Perspectives on Analytical Quality (Part 2)

Part 2 in a discussion of the state of debate around quality, performance specifications, measurement uncertainty, and the meaning of life.

Perspectives on Analytical Quality Management

Part 2. Setting Control Limits on Control Charts

James O. Westgard, PhD
August 2022

Everybody knows it's coming apart
Take one last look at this Sacred Heart
Before it blows
And everybody knows
Leonard Cohen – Everybody Knows

This is an extension of the discussion of new metrologist recommendations to set control limits on control charts using an acceptance range based on Analytical Performance Specifications for Measurement Uncertainty, i.e., a 95% range expressed as 2*APSu, where APSu represents the allowable standard measurement uncertainty [1]. We consider that advice to be wrong [2] and instead recommend following the CLSI C24-Ed4 “roadmap” for planning SQC strategies [3]. Metrologists oppose that approach because it illustrates the use of a quality goal for Total Analytical Error to guide the selection of appropriate control rules, numbers of control measurements, and frequency of QC events [4].

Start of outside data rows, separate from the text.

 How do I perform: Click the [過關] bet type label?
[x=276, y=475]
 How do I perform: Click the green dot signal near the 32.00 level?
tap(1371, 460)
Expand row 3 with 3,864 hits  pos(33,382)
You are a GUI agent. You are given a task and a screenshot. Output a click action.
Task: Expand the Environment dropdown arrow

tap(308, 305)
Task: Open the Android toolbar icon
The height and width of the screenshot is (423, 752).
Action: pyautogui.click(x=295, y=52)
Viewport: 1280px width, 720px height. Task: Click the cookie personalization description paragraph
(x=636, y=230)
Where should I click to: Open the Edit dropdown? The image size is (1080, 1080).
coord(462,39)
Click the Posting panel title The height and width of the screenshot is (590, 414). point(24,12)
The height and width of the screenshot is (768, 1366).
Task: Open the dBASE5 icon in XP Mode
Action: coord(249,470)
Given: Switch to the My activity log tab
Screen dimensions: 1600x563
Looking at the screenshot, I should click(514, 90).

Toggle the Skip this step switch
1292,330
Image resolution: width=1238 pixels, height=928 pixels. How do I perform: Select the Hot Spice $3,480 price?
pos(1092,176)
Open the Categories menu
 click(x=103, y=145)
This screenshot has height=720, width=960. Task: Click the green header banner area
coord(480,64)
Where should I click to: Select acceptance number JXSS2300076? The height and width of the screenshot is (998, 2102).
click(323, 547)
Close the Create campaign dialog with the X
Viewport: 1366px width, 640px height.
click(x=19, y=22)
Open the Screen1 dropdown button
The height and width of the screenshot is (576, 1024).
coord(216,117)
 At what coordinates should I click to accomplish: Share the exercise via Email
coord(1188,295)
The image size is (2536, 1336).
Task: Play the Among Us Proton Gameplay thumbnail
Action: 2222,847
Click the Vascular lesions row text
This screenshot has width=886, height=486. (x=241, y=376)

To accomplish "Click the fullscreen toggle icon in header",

[Quick Recap: Part I in this series discussed the mistaken notion that an objection to a TEa goal-setting model discredits the TAE model for assessing the method performance and planning SQC strategies. We pointed out there is confusion between two different models – a TAE model for quality assessment/control and a TEa model for goal setting. The TAE model is part of the Six Sigma Quality Management framework that we recommend. The TEa goal-setting model is part of the database on biologic variation and analytical performance specifications that is supported and maintained by the European Federation of Laboratory Medicine (EFLM).]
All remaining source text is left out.